**Written instruction a**. Rewrite the records as a numbered list, starting at the first line of the records and ending at the line that contains "Action: (248, 16)". Skip blank lines and leave the pictures out.

I just finished reading "The Atlas Six" by Olivie Blake. It's a Fantasy novel.

From Wikipedia: It is the first of a trilogy and follows six powerful young magic users who have the chance to join the secretive Alexandrian Society. The novel was originally self-published via Kindle in early 2020 before it was acquired by Tor Books after a seven-way auction.

A 7-way auction that Tor won. (proving chaos runs wild in the universe.)

The reviews show the book is super polarizing. Some LOVE it, and other are cursing it's existance. I was on the fence for a lot of it. The characters are unusual, and get more interesting as we go, but it was the magic system that I found the most interesting. Some magic stuff that I hadn't read before. But I seem to be cursed with reading plot-less books. The plot was so wafer thin it made me want to cry. Such a cool premise, and had a lot going for it, but like, DO SOMETHING. Ugh. (To be fair, some stuff does happen, but those moments are too few and far between.)

I won't be reading the next book in the series. I kind of want to know what happens, but not badly enough to wade through more plot-less meandering blah blah to find out.

**Input data**.

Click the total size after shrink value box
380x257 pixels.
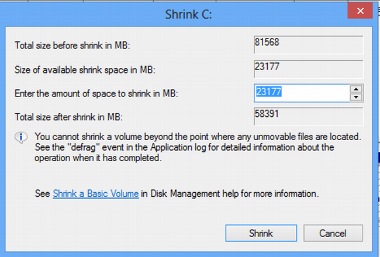click(x=308, y=115)
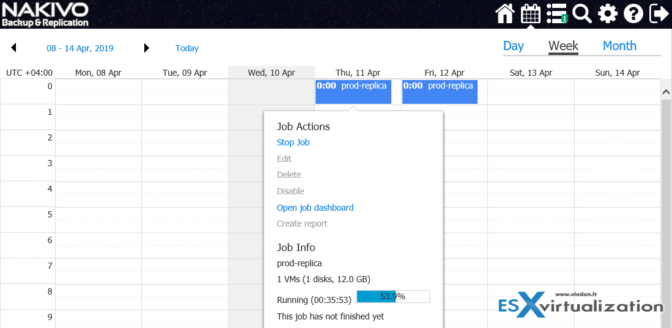Screen dimensions: 672x328
Task: Select Friday's prod-replica job event
Action: point(440,92)
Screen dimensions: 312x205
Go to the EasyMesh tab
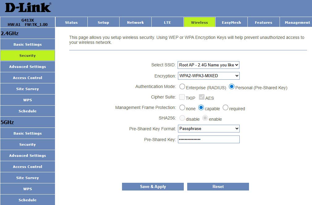pos(231,23)
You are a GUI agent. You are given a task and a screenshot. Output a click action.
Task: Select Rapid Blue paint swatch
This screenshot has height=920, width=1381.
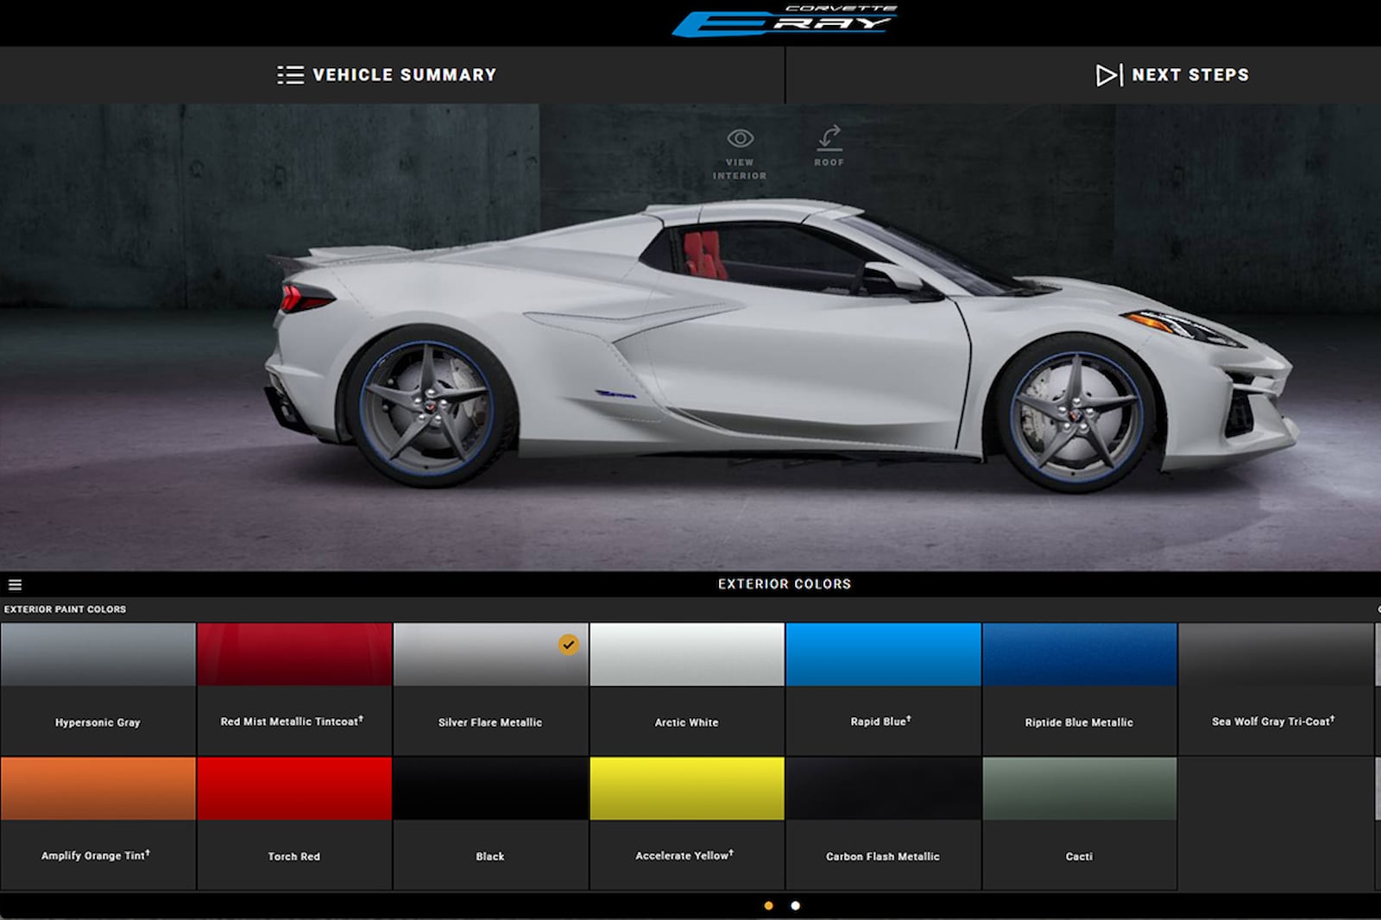pos(882,655)
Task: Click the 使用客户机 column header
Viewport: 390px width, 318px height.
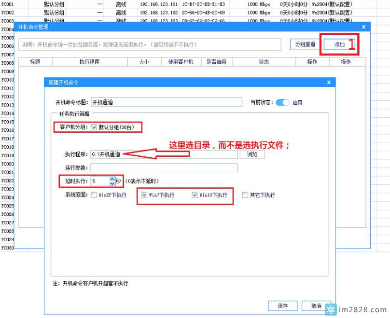Action: pyautogui.click(x=181, y=61)
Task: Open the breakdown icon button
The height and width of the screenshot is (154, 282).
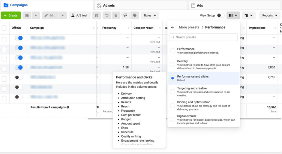Action: (248, 16)
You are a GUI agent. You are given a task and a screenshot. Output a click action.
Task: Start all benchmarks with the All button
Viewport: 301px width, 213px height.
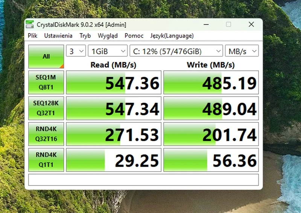pos(46,56)
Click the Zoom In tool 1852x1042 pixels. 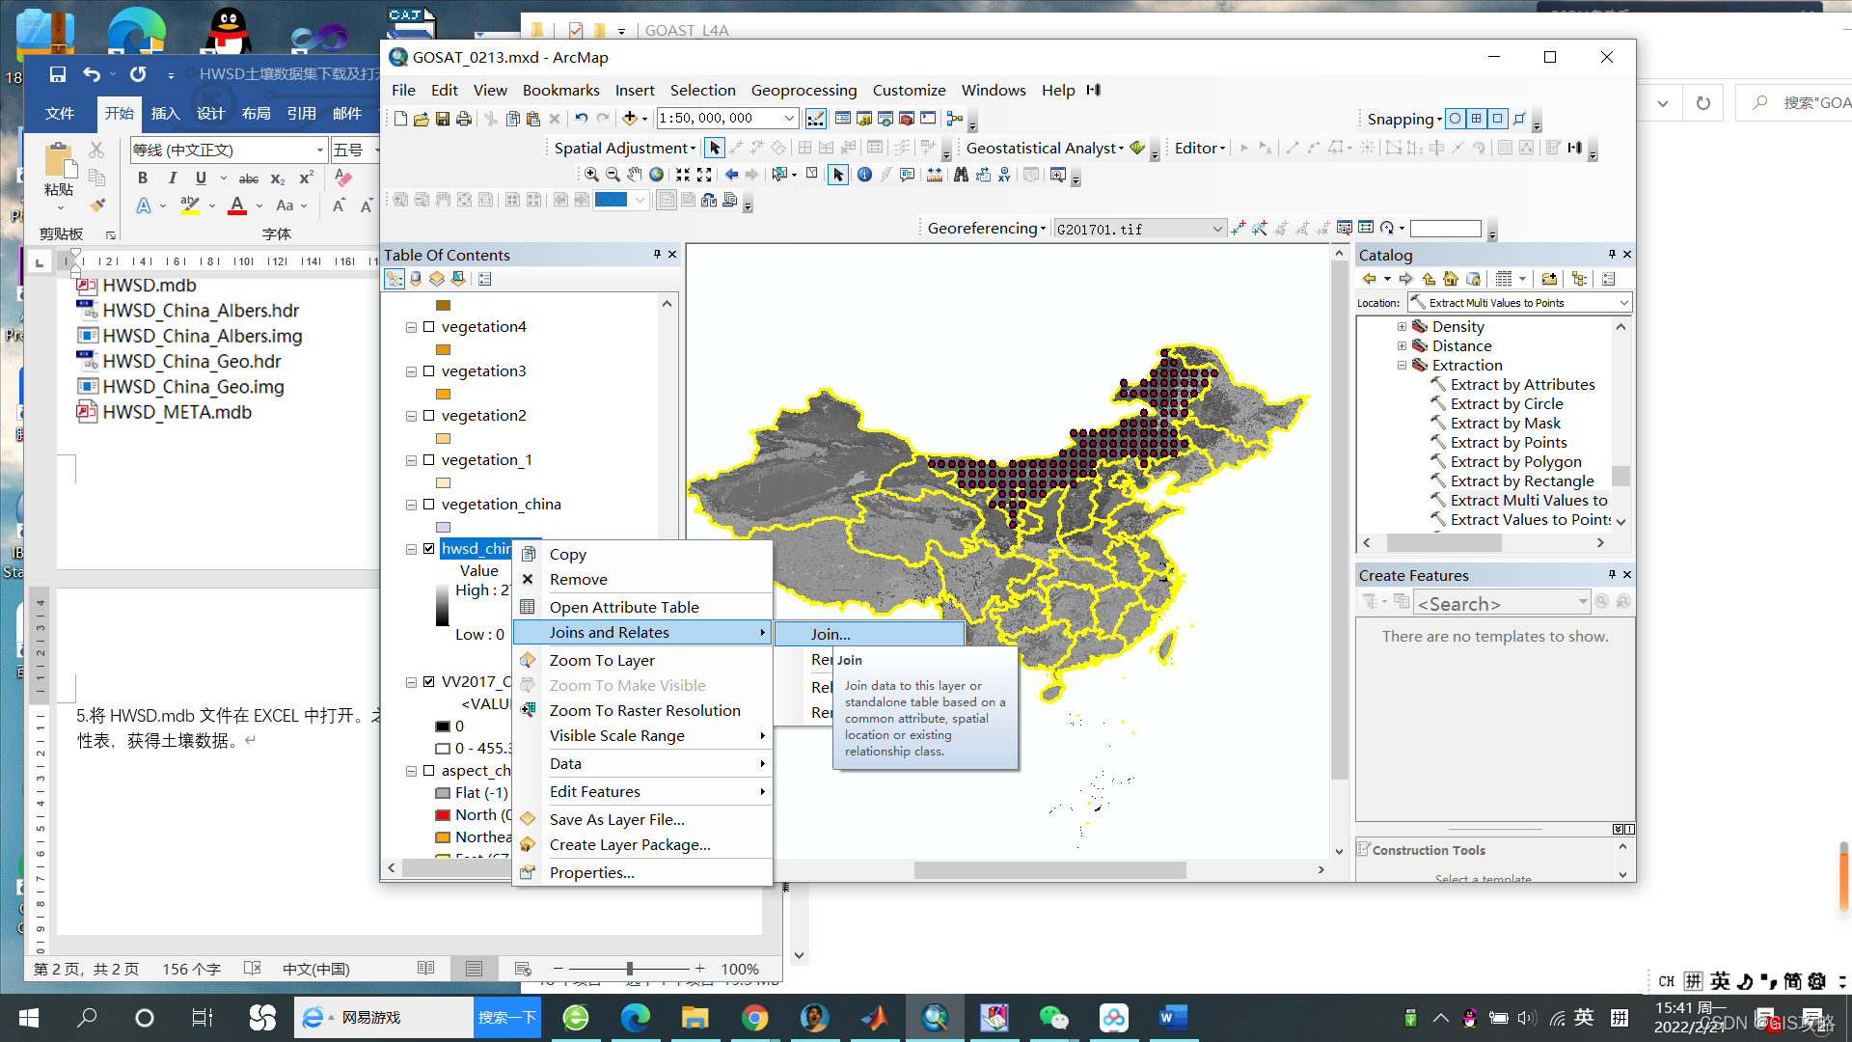point(591,175)
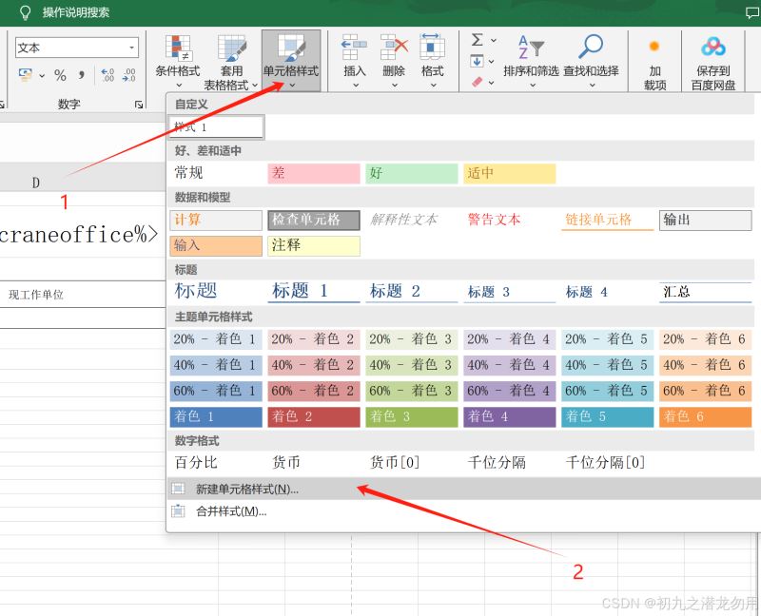
Task: Open the number format dropdown showing 文本
Action: coord(76,47)
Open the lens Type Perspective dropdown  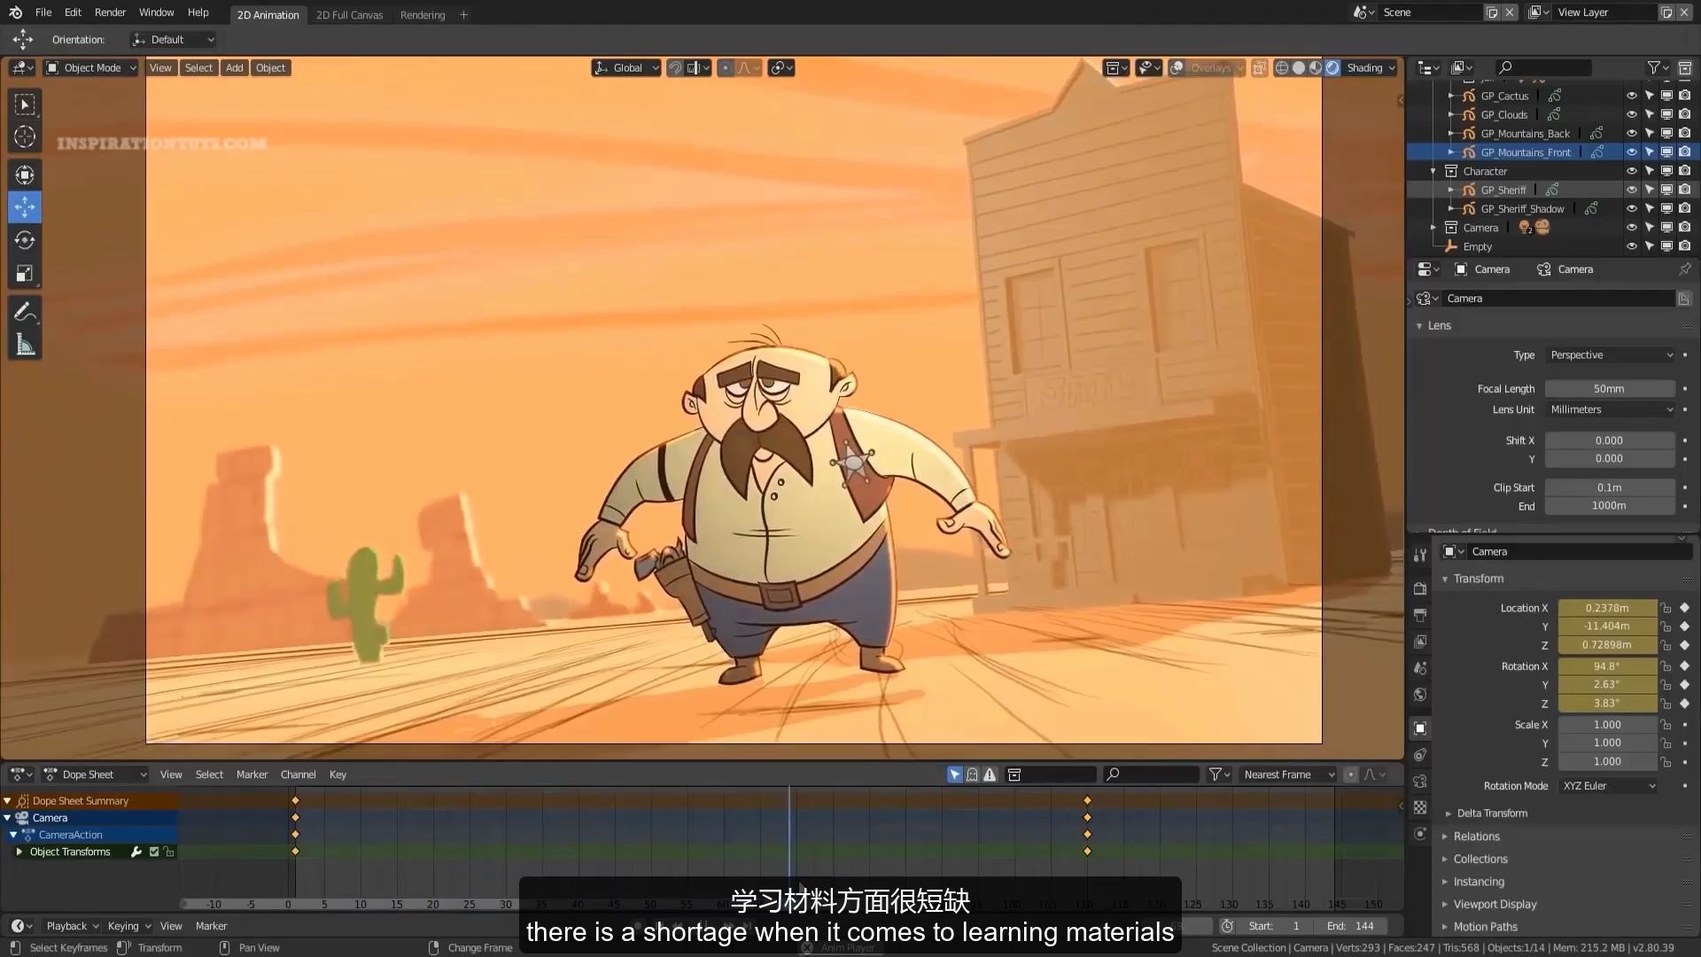coord(1608,354)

**Written instruction b**. In the book review, which publisher acquired the novel after a seven-way auction?

**Full output a**.
1. Click the total size after shrink value box
2. 380x257 pixels.
3. click(x=308, y=115)
4. Screen dimensions: 672x328
5. Task: Select Friday's prod-replica job event
6. Action: point(440,92)
7. Screen dimensions: 312x205
8. Go to the EasyMesh tab
9. pos(231,23)
10. You are a GUI agent. You are given a task and a screenshot. Output a click action.
11. Task: Select Rapid Blue paint swatch
12. This screenshot has height=920, width=1381.
13. pos(882,655)
14. Task: Click the 使用客户机 column header
15. Viewport: 390px width, 318px height.
16. Action: pyautogui.click(x=181, y=61)
17. Task: Open the breakdown icon button
18. The height and width of the screenshot is (154, 282).
19. Action: (248, 16)

**Full output b**. Tor Books